**Text extract**
The Sacred Name Movement (SNM) refers to the movement within Adventism which, prompted by Joseph Franklin Rutherford, were concerned with the Hebrew name of God, a concern that led the Zion's Watch Tower Tract Society to the adoption of the name Jehovah's Witnesses. Within the movement the concern with the name was, influenced by Clarence Orvil Dodd, as important as Jewish festivals. SNM believers also generally observe many of the Old Testament laws and ceremonies such as the Seventh-day Sabbath, Torah festivals, and kashrut food laws.

Beliefs
The Sacred Name Movement includes various small groups (such as Yahweh's Assembly in Messiah, and Yahweh's Assembly in Yahshua) generally unified by the use of the name Yahweh and a Hebraic form for the name of God's son (such as Yahshua). SNM groups generally maintain the seventh day Sabbath (Friday sunset to Saturday sunset) along with the Jewish feast days such as Passover and the Feast of Weeks. They believe that the Torah law was not abolished. They believe that Yahshua is the son of Yahweh, and that his life, death, burial, and resurrection provide salvation. They believe that after persons repent of their sins, they should be baptized in the name of Yahshua.

SNM groups reject Easter and Christmas as pagan in origin. The movement also rejects the doctrine of the Trinity as unbiblical. Groups within the movement have differed on doctrinal points, such as the wearing of beards and about what constitutes a Sabbath rest.
Though it has similar beliefs, the Assemblies of Yahweh (headquartered in Bethel, Pennsylvania) distanced itself from the Sacred Name Movement, referring to it as "disorganisation" and "confusion".

**Stored data**
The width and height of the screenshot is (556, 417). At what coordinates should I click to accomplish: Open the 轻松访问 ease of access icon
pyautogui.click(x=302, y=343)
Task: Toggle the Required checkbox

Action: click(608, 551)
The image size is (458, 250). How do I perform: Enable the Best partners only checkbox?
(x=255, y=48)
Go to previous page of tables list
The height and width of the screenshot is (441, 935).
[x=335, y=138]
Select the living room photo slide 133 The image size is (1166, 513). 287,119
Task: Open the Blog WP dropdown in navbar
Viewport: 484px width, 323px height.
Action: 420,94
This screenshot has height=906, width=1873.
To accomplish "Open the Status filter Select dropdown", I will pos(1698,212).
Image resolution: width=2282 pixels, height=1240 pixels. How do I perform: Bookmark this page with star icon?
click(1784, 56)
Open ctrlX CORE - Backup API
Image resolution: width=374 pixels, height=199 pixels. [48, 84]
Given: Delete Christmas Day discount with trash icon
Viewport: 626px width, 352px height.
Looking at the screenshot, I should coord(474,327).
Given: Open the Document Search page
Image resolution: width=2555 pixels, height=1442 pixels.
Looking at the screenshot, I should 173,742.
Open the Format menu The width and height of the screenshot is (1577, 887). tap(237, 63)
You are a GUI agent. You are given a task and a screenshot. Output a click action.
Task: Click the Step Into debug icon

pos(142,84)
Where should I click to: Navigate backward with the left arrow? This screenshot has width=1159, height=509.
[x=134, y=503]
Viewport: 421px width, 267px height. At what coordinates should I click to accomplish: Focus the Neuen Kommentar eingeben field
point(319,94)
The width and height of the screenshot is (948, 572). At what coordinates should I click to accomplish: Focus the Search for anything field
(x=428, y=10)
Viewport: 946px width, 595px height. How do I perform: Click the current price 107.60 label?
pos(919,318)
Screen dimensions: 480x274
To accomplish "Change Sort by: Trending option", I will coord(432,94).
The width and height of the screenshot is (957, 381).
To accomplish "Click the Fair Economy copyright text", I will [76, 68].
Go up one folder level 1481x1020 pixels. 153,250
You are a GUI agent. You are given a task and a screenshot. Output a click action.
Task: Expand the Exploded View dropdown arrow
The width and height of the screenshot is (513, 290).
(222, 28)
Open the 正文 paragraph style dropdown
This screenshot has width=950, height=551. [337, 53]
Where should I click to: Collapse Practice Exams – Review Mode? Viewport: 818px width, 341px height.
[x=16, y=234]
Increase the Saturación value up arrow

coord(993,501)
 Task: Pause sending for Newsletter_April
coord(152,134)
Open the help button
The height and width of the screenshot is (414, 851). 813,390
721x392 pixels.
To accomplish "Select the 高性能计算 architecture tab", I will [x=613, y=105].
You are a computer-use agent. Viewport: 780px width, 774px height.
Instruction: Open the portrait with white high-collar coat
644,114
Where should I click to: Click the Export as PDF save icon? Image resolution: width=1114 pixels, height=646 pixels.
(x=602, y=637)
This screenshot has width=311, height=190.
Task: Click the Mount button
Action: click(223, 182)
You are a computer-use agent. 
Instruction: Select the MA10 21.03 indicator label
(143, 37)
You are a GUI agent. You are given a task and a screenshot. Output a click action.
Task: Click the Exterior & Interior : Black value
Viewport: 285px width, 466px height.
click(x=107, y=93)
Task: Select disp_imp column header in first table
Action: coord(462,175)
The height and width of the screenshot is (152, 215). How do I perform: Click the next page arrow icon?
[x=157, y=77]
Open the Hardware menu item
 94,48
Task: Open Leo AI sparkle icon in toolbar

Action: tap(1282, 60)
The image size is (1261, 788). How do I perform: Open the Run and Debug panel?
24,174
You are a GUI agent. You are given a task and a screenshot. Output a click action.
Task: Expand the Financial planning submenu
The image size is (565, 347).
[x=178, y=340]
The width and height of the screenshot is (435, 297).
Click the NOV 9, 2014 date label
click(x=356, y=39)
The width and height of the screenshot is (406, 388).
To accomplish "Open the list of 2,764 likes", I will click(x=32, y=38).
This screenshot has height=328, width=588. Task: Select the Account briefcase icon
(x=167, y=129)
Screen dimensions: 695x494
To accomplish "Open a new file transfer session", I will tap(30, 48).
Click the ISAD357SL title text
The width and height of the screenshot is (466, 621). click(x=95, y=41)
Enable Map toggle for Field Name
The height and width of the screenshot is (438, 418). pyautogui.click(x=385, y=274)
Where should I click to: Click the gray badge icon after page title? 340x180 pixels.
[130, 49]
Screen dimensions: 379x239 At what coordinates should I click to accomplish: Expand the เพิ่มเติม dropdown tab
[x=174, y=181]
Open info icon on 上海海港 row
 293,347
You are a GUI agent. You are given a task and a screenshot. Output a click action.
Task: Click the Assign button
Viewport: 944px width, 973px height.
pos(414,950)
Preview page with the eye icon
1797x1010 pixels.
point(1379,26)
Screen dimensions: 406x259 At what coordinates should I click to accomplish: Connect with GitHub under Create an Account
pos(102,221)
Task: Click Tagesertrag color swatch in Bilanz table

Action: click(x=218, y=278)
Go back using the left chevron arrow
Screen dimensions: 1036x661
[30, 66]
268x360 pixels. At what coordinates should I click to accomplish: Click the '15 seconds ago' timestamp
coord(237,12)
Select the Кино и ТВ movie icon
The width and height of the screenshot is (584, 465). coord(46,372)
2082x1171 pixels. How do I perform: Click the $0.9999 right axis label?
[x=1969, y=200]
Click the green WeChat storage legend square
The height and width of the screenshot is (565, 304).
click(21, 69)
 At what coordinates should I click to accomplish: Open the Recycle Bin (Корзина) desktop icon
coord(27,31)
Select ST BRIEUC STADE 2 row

**What this task involves**
Write out the Sacred Name Movement text from "SNM groups reject" to "a Sabbath rest.".

**Reply**
SNM groups reject Easter and Christmas as pagan in origin. The movement also rejects the doctrine of the Trinity as unbiblical. Groups within the movement have differed on doctrinal points, such as the wearing of beards and about what constitutes a Sabbath rest.